L’occidente teme quindi un’escalation militare tra le parti coinvolte. I Paesi europei, compresa l’Italia, stanno chiedendo ai loro cittadini di lasciare il Libano. Secondo il Foreign Office del Regno Unito la tensione potrebbe salire «con poco preavviso», mentre Rena Bitter, diplomatica presso l’ambasciata statunitense a Beirut, ha consigliato agli americani in Libano di «creare un piano d’azione di crisi e di andarsene prima che la situazione peggiori».
Da Lufthansa a Turkish Airlines, passando per Air France, Aegean Airlines, Ethiopian Air e Middle East Airlines, diverse compagnie aeree internazionali hanno cancellato i loro voli per Beirut e sono intenzionate a proseguire in questa direzione.

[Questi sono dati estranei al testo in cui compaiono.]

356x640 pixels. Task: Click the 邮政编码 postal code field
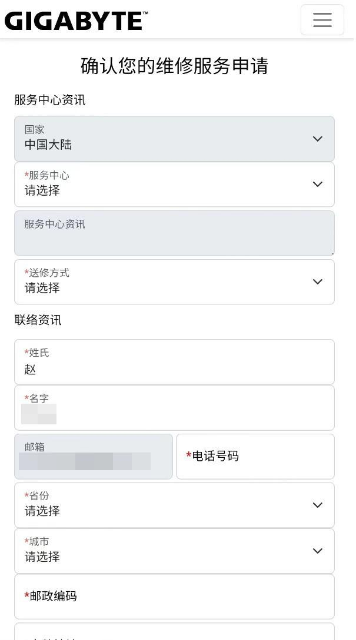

La Royal Jordanian, scrive il Guardian, ha sospeso tutti i viaggi da e per il Libano «almeno» fino alla giornata di oggi, martedì 30 luglio. Lufthansa, in particolare, ha annunciato di aver bloccato cinque tratte da e per la capitale libanese fino al 5 agosto per «massima cautela», e le sue sussidiarie Swiss International Air Lines ed Eurowings sono intenzionate a fare lo stesso.
Secondo due alti funzionari israeliani, citati dall’agenzia Reuters, «Israele non vuole trascinare il Medio Oriente in una guerra totale». Tuttavia, il Paese vuole comunque «danneggiare Hezbollah» e si sta preparando a «giorni di combattimenti» in seguito all’attacco di sabato al campo da calcio a Majdal Shams. «La nostra risposta non porterà a una guerra totale. Non sarebbe nel nostro interesse a questo punto», ha detto a Reuters una fonte diplomatica. Nel frattempo, gli Stati Uniti starebbero guidando un’azione diplomatica per impedire all’esercito di Israele di colpire la capitale libanese e le infrastrutture civili.
Sono giorni concitati anche per Antonio Tajani, ministro degli Esteri del governo Meloni, che ieri ha avuto colloqui telefonici con gli omologhi israeliani e libanesi, Israel Katz e Abdallah Bou Habib: «Al Ministro Katz ho espresso il profondo cordoglio del governo per il vile attacco a Majdal Shams, che ha tragicamente strappato la vita a giovani innocenti. Condanniamo con la più grande fermezza la violenza contro i civili. Al Ministro Bou Habib ho confermato l’impegno del governo italiano a fianco delle istituzioni libanesi, la cui stabilità è chiave per tutta la regione. Siamo impegnati a sostenere le forze armate libanesi, a livello bilaterale e multilaterale, favorendo un programma di aiuto internazionale che possa permetterne un rafforzamento e un miglior equipaggiamento. Interrompere la spirale di violenza è possibile e occorre farlo ora. Bisogna assolutamente evitare una nuova guerra. Proseguire e allargare il conflitto non conviene a nessuno», ha detto il leader di Forza Italia.